## EXERCISE
Starting with the line that contains "The width and height of the screenshot is (679, 368)." and going on through the last of the lines, write those lines out again, switching "service recovery" to "customer retention" and leaving everything else the same.

## PROVIDED INFORMATION

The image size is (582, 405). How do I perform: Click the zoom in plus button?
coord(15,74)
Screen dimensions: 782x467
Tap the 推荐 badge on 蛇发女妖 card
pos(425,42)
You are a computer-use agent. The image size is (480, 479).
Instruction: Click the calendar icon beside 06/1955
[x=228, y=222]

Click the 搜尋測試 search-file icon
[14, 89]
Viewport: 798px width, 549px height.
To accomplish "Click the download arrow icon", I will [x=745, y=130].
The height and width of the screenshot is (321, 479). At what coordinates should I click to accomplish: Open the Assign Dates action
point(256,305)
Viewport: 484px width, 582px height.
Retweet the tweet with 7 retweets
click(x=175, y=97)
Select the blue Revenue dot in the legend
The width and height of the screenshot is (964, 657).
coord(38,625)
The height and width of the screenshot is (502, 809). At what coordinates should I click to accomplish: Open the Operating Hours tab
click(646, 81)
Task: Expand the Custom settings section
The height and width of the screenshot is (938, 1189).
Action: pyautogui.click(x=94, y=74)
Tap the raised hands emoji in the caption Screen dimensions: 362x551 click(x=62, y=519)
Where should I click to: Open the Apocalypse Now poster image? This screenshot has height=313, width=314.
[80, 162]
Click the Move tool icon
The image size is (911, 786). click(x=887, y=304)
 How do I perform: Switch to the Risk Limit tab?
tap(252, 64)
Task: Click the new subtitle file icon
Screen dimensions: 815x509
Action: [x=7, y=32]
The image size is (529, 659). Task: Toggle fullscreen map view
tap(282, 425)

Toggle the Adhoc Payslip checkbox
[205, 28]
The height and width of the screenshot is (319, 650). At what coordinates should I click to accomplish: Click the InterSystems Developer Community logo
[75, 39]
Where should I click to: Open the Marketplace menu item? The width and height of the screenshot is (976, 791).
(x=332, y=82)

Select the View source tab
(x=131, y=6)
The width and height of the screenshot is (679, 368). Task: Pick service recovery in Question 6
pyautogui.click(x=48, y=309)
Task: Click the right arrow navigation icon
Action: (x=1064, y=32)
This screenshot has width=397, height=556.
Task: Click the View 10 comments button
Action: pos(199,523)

## SOLUTION FOR THIS TASK
The width and height of the screenshot is (679, 368). Task: Pick customer retention in Question 6
pyautogui.click(x=48, y=309)
Task: Click the right arrow navigation icon
Action: (x=1064, y=32)
This screenshot has width=397, height=556.
Task: Click the View 10 comments button
Action: pos(199,523)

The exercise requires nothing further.